EXERCISE INSTRUCTIONS
1 > List every non-English term that the article on how Penangites celebrate Chinese New Year uses.
2 > Pick up the article on how Penangites celebrate Chinese New Year right after its final sentence and write its next part.

READING PASSAGE
How Penangites celebrate Chinese New Year

 |Jan 25, 2017

Chinese New Year

If you’re visiting Penang for the very first time, you may find the predominantly local Hokkien Chinese community will greet each other ‘Keong Hee Huat Chye’ or even ‘Keong’ during Chinese New Year.

Origins of spring cleaning

Weeks before the spring festival, the Chinese spring clean their home.

Every nook and cranny of the house must be swept with bamboo leaves or a broom in preparation for Chinese New Year.

Unused or broken items are thrown out.

Some families even give the house a new coat of paint.

Curtains are changed and clothes are bought.

Debts are paid, hair is cut, perm or coloured and new clothes, shoes and even handbags are bought.

The red banner or an auspicious ‘chai’ bearing well wishes of prosperity and wealth is hung over the front door.

In the homes, vertical red paper banner with couplets like “big prosperity coming in a big way” or “peace on your coming and going” and is hung.

The matriarch of the family takes command and gets the household in order and plans the meals of traditional festive dishes.

First prayers to the kitchen god

For Taoist, it is important to offer prayers, and a sticky tnee kueh (glutinous rice cake) is offered to appease the ‘Kitchen God’ as he leave last day of the year to submit his annual report to the Jade Emperor on the behaviour of the family.

For a favourable report, the Kitchen God’s lips are sealed with the sweet tnee kueh as he is given a grand send-off only to be welcomed once again on the first day of the Chinese New Year.

Chinese New Year

The reunion dinner

For the Chinese, the grandest annual event is the family reunion dinner.

The Chinese New Year’s eve dinner is a large gathering of family members heading home to eat and unite.

The reunion dinner has numerous dishes and traditionally includes meats like chicken, pork, prawn, fish, fish maw, prawns, abalone and dried oysters.

Choice ingredients include lotus seeds, ginkgo nuts, dried bean curd, bamboo shoots, lettuce, mushrooms, dumplings, long noodles and black hair-like algae called “fat choy” which literally means “hair vegetable” in Chinese.

Many of the dishes featured have auspicious sounding names similar to “prosperity”.

DATASET CONTENT
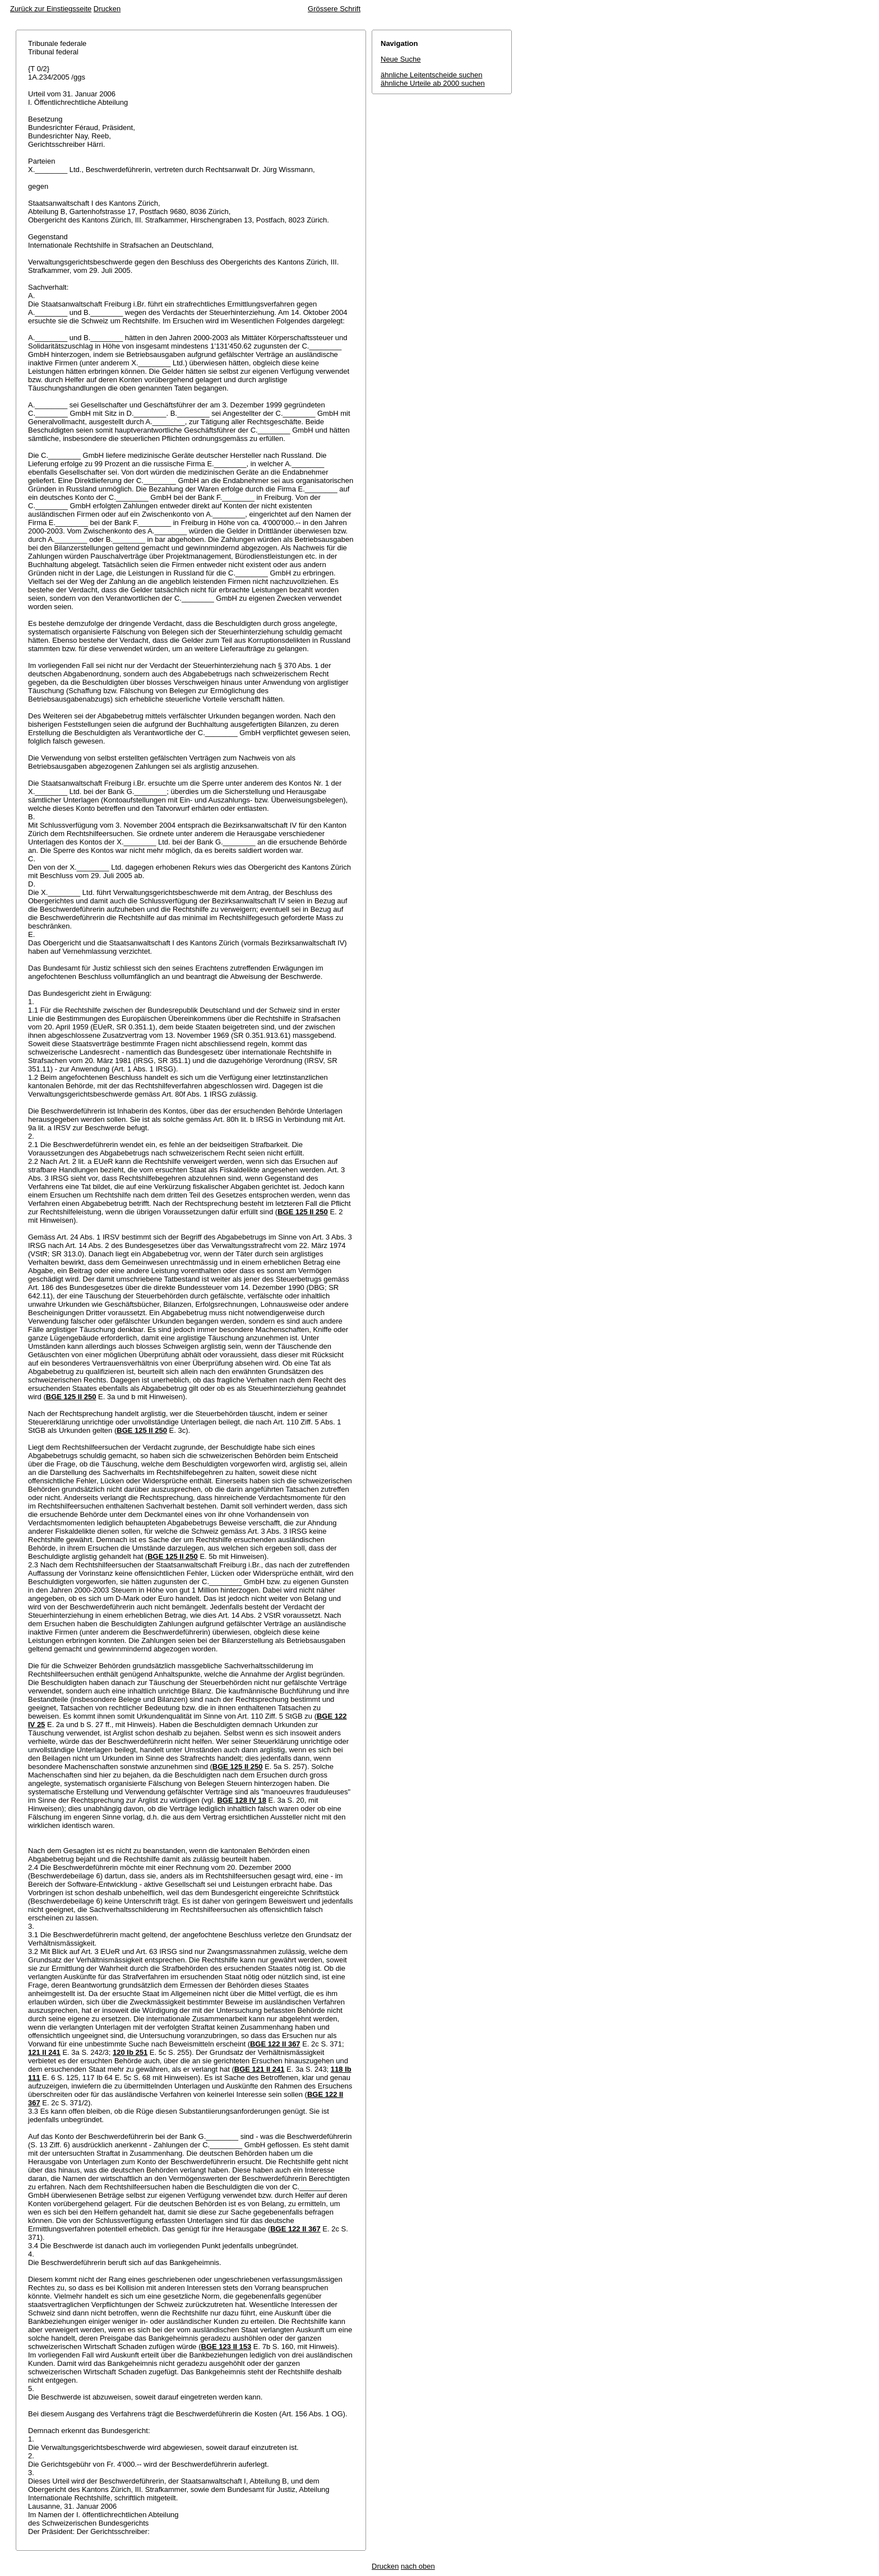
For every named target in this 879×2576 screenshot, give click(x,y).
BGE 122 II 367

ANSWERS
1 >
- Keong Hee Huat Chye
- Keong
- chai
- tnee kueh
- fat choy

2 >
The Chinese believe that having one will lead to greater prosperity and abundance.

For this the Chinese will splurge on the reunion meal which may cost several hundreds of dollars.

The food is cooked in huge amounts and intentionally leftover to signify “abundance”.

Many hotels and restaurants offer a reunion dinner package to attract the modern working couples and their families who want to have a great reunion dinner but haven’t the skill or time to cook.

Chinese New Year eve

On the eve of the Chinese New Year, after the big reunion dinner, the family gathers to chat, snack on tiny cakes, tit bits, drink, gamble and merry making.

Generally, the young and old do not sleep early.

To keep awake as they wait for the Chinese New Year’s, the family will have a nice time catching up, resting from work and enjoying themselves playing cards, mahjong, watching festive TV programmes, playing with fireworks or just have a good time chatting with one another.

The must haves for Chinese New Year are a play on the symbolism of sound and colours, which interesting all denotes prosperity and wealth in one way or another.

For the Chinese, working hard and saving money is a must.

The older generation may be frugal in daily expenses but for the Chinese New Year, they will spend their hard earned money on good nutritious food.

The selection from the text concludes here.